Il bianco e nero non è una scialuppa di salvataggio

Una buona foto in bianco e nero va ideata, pensata e realizzata con la piena consapevolezza che sarà una foto in bianco e nero. Anche se il file (RAW, si spera) è – inevitabilmente, se non possiedi una Leica Monochrom – a colori. Solo di rado, come già detto, una foto fatta e pensata a colori e risultata piuttosto “scarsa”, la si potrà convertire in bianco e nero per ottenere qualcosa di buono.

Non tutti i soggetti sono adatti al bianco e nero

In effetti, non sempre il bianco e nero permette di rendere al meglio un soggetto. In passato non c’era scelta, e anche tramonti e campi di papaveri andavano realizzati con pellicole BN, ma oggi certe immagini in cui il cromatismo è essenziale – anzi, è il soggetto stesso – è bene farle a colori.

La verità però è che il fotografo che predilige il Bianco e Nero (tipo il sottoscritto) finisce per non guardare quasi più soggetti in cui prevale il cromatismo, imparando al contrario a ragionare in termini di luci e ombre, contrasti, textures, composizioni.

Il colore e il bianco e nero hanno due linguaggi diversi – in parte sovrapposti, ovviamente – e fare una traduzione spesso non è affatto facile. Questo diventa evidente quando si deve passare dal file a colori a quello bianco e nero: se però la foto è stata pensata monocromaticamente, il risultato sarà certamente efficace.

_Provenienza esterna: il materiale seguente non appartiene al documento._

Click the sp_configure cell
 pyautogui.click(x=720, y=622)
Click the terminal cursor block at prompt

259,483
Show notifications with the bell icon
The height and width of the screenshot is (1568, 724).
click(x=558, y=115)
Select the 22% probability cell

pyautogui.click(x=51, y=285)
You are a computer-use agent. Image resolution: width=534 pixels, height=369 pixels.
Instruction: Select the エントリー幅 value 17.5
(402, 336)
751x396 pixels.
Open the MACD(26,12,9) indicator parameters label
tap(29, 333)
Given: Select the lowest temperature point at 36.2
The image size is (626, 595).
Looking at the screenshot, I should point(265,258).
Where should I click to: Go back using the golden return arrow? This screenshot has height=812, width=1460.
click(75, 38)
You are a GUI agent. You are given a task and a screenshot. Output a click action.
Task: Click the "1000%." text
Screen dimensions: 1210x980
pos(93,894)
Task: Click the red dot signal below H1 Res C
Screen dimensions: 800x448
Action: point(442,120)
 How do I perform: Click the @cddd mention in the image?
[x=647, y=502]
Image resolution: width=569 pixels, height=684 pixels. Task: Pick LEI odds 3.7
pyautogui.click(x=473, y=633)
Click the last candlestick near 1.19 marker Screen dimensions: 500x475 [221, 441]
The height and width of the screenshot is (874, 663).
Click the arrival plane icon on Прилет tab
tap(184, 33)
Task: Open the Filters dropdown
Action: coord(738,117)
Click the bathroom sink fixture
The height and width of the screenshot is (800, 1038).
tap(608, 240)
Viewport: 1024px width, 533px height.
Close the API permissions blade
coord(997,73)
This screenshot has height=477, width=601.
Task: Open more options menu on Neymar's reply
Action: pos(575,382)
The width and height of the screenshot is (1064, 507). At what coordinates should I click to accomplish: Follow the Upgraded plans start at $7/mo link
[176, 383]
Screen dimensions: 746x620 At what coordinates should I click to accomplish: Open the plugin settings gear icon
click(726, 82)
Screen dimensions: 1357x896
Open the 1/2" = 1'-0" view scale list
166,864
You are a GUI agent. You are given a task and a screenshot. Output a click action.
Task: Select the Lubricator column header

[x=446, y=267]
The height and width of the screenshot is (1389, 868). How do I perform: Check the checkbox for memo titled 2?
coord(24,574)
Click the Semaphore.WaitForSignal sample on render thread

Le motivazioni per cui si sceglie di scattare in bianco e nero sono molto importanti anche per decidere quale approccio “di conversione” scegliere.

Un po’ come una volta (e ancora oggi, per chi pratica l’analogico) si sceglievano sviluppi e trattamenti adeguati al risultato che si voleva conseguire, così in questa epoca digitale la scelta del software e della postproduzione da applicare possono portare a risultati davvero profondamente diversi.

Tanti, troppi, fotografi non sanno convertire adeguatamente i file RAW a colori, col risultato di ottenere foto piatte, grigiastre e senza carattere. Ancora una volta, questo tradisce la mancanza di un’idea a monte.

Se, ad esempio, ho scattato delle foto a scene di architettura molto contrastate, con ombre profonde e alteluci nette, non ha senso annegare tutto in un grigiore piatto solo per tirar fuori dettagli dalle ombre o mantenere la texture nelle alteluci.

Si deve fare una scelta, e magari arrivare all’effetto “Ortho” (dalla pellicola ad altissimo contrasto AgfaOrtho, utilizzata per le arti grafiche), con ombre totalmente nere e alteluci pelate, oppure scegliere una via di mezzo, correggendo le alteluci senza toccare le ombre e così via.

Oggi i softwares ci vengono incontro perché permettono di convertire ogni singola tonalità in un’estesa gamma di grigi, e visto che in genere le ombre hanno una dominante blu e le parti al sole ce l’hanno arancione o gialla, la faccenda si semplifica molto.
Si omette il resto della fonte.